The adversarial relationship that emerges from such a cycle can be a discouraging outcome. I know this from my own profession, teaching, which went through the same thing in the last century. I’ve worked in both union and non-union environments, and while there are a lot of nuances to consider, too much union-management antagonism can reduce a whole profession to a joyless commodity. I hope that result doesn’t happen here.
Tom Horton
Prospector
*****
Reconsider opting against remote learning
This is the letter I sent to Park City School District Superintendent Gildea and school board members:
Your decision to remain in person in the midst of a massive COVID outbreak in our schools is reckless. Your job is to provide a safe learning environment for students as well as a safe working environment for teachers, administrators and staff. You have failed to do this with this decision. Both Erin Grady and Andrew Caplan have cited multiple times throughout the course of the pandemic that if schools go remote, kids will continue to socialize with each other outside of school and thus somehow negate remote learning.
And for some reason Andrew believes every kid out of school is left home unattended and thus not safe. These are not adequate reasons to remain in person during an outbreak. I would like to remind you that what students and families do in their private time, in the hours not in school, is not your concern nor is it in your control. You control the public space, which is school, and you are failing in this basic responsibility.

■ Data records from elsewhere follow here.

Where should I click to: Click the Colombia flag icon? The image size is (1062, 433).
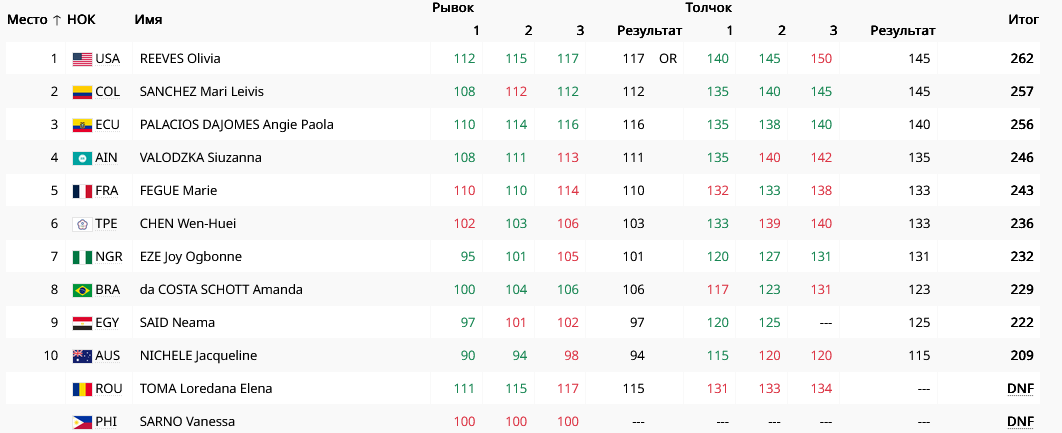[82, 92]
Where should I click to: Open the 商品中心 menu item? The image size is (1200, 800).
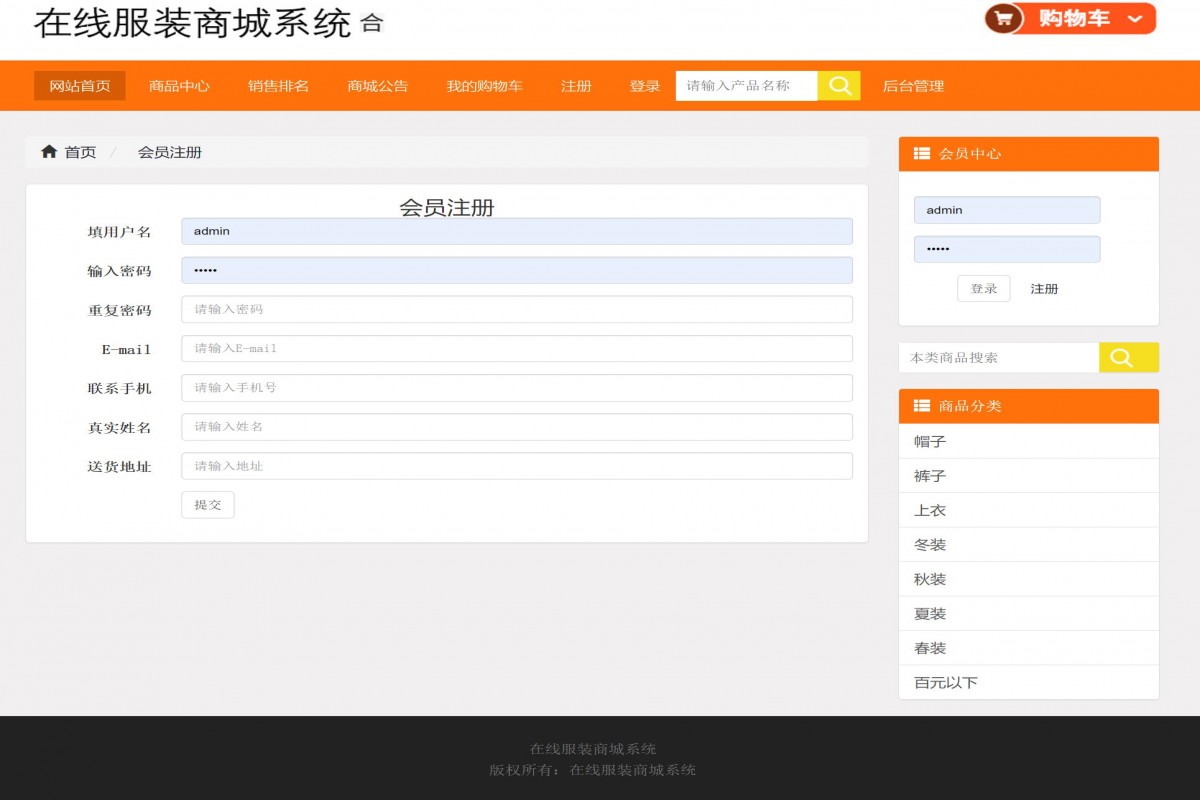180,85
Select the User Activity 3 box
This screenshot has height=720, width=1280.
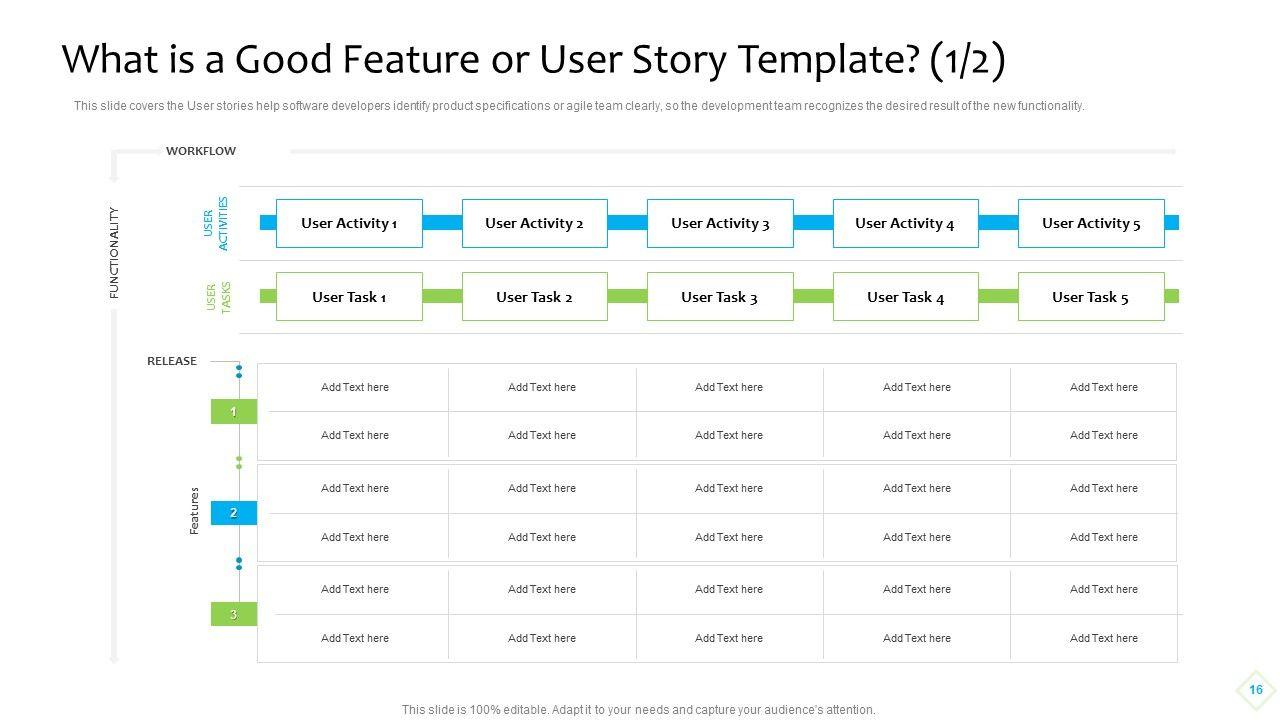tap(720, 223)
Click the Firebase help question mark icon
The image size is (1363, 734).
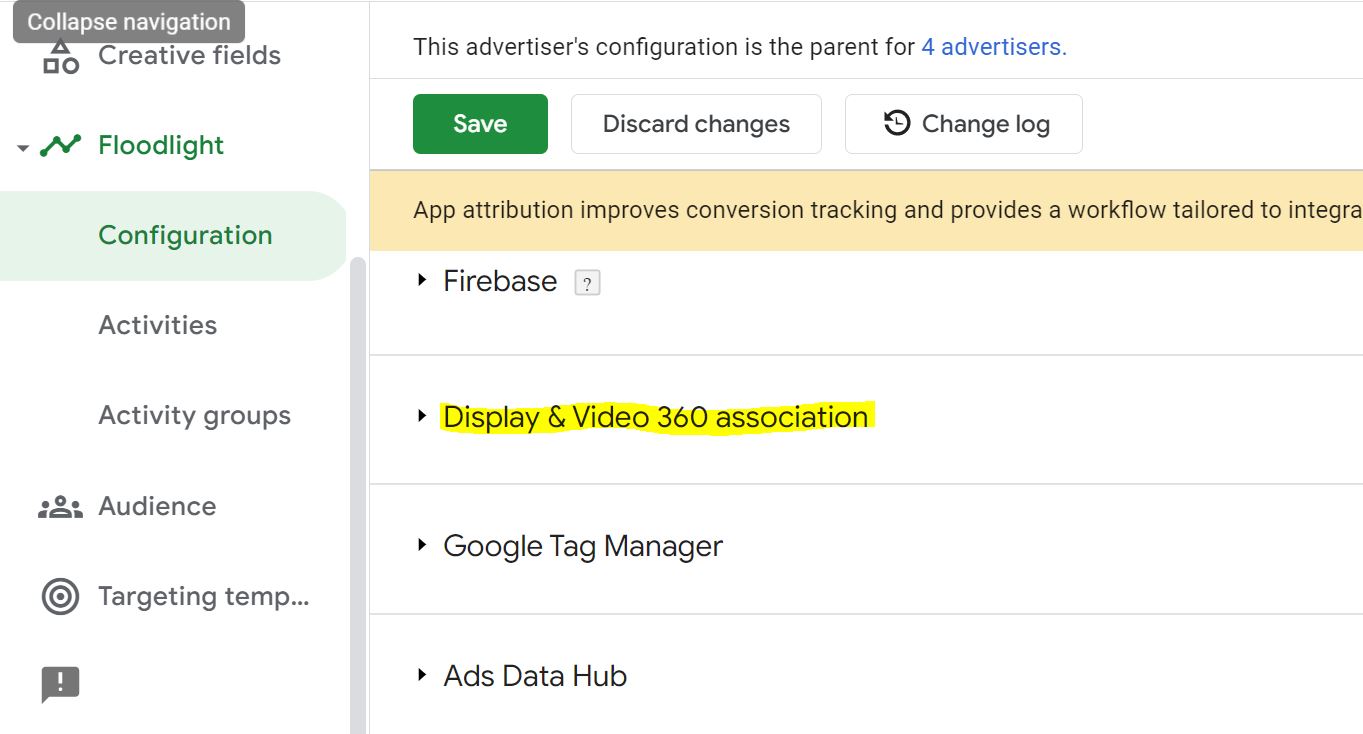[x=588, y=283]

If there were a fire or a gas leak in the school, the school would be evacuated and kids taken to a safe place and released to parents. You would not say, “Well if we sent them home they would be home alone and continue to see friends anyway, so it’s better to keep them in school since school is the safest place.” No. In the midst of an outbreak school is not the safest place. Please reconsider your decision for the health and safety of the students, teachers, administrators, bus drivers, janitors, lunch room staff, etc.
A short period of remote learning will allow for a break in transmission, a slowing of infection, it will allow already sick students and employees time to recover. It is far better to have a planned remote learning week rather than a sudden forced remote learning week because there aren’t enough teachers or bus drivers. Please reconsider this decision.
Melissa McKenna
Prospector
*****
Who needs government safeguards?
Hooray for Neil Gorsuch by publicly displaying his contempt for government efforts to safeguard our health. Why stop with not wearing COVID masks, though? There are endless ways to get the economy back on track without much human damage — limited hours for airline pilots? Alternative energy protection? Safety guards on power tools? Pesticides? In fact, how were we ever timid enough to let big government take control of our health and safety rights?
Get off our backs, Washington — we showed the world that a few COVID deaths is a small price to pay for freedom. We know how to take care of ourselves!
Nick Wright
Canyons Village
No head in the sand here
Sorry, Geoff, you’ve missed the ENTIRE reason why so many of us are opposed to Dakota Pacific’s project.